Eva Bauersachs, the Ph.D. student at the Leibniz Institute in Freising and first author of the study, explains: “Recently, however, we have received reports of orange juice samples that had a pronounced clove odor despite a low concentration of 4-vinylguaiacol. We therefore asked ourselves which other odorants contribute to this undesirable off-flavor.”
To investigate this question, the research group led by Martin Steinhaus, head of the Food Metabolome Chemistry research group at the Leibniz Institute, carried out extensive investigations in cooperation with the Professorship of Functional Phytometabolomics and the Chair of Food Chemistry and Molecular Sensory Science at the Technical University of Munich. The aim was to identify the odorants that cause the previously unexplained off-flavor and to elucidate their origins.
Using techniques such as gas chromatography-olfactometry and aroma extract dilution analysis, the team identified the odorant 5-vinylguaiacol as the source of the off-flavor in an orange juice with a pronounced clove odor. The presence of this substance in orange juice was previously unknown. Compared to 4-vinylguaiacol, it even proved to be more odor-active in five out of six commercially available orange juices with a clove-like off-flavor.
Further studies suggested that 5-vinylguaiacol is formed during pasteurization when the characteristic orange juice component hesperidin reacts with peracetic acid. Peracetic acid is used as a cleaning agent for cleaning-in-place (CIP) in the fruit juice industry, among others.

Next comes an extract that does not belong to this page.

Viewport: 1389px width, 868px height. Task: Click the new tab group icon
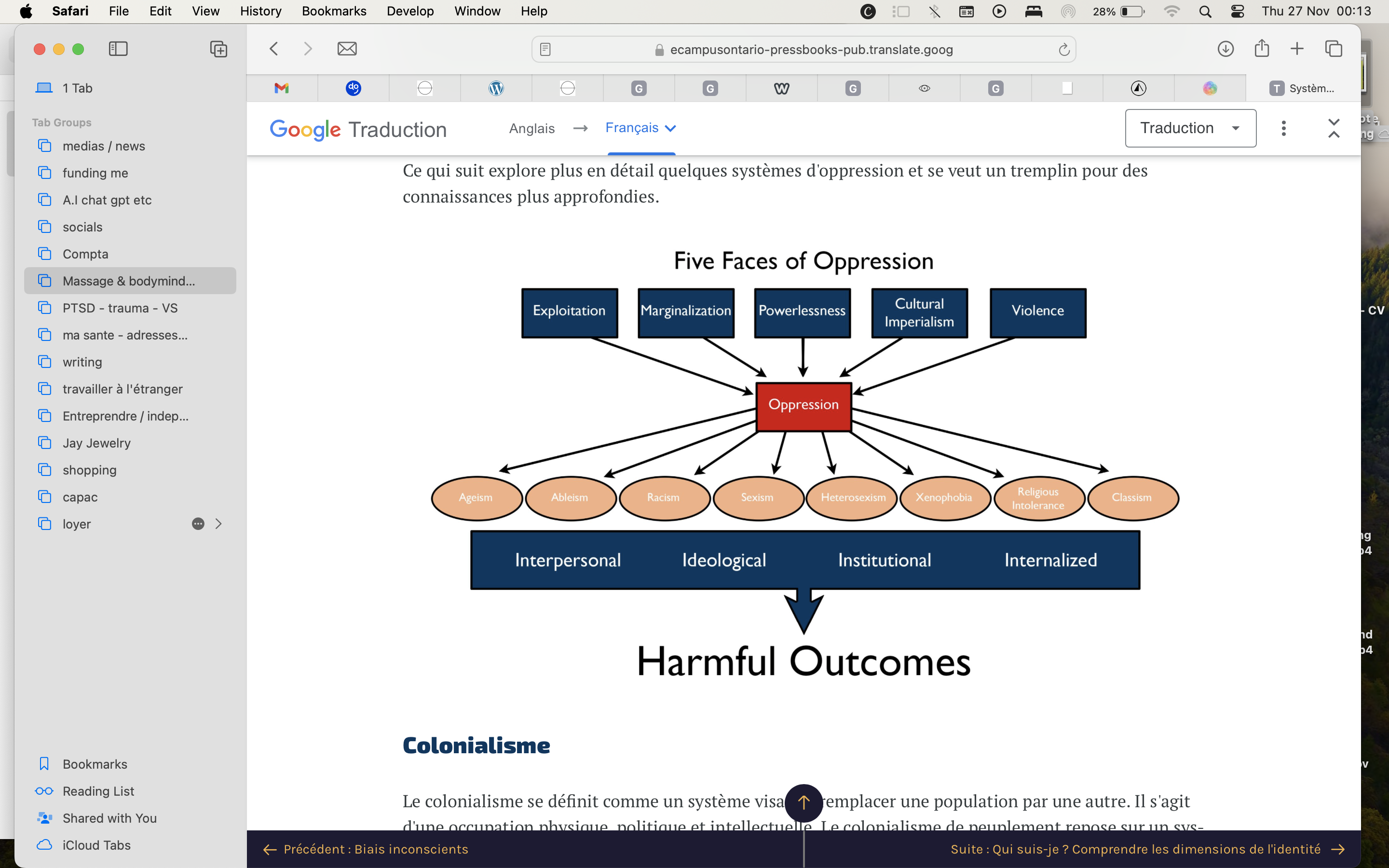coord(218,49)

“Inadequate rinsing of the machines after the CIP process could therefore have led to contamination of the orange juice with peracetic acid and caused the formation of 5-vinylguaiacol during further processing,” says principal investigator Martin Steinhaus. Based on the new scientific findings, the team recommends that orange juice processing companies should no longer use peracetic acid as a cleaning agent.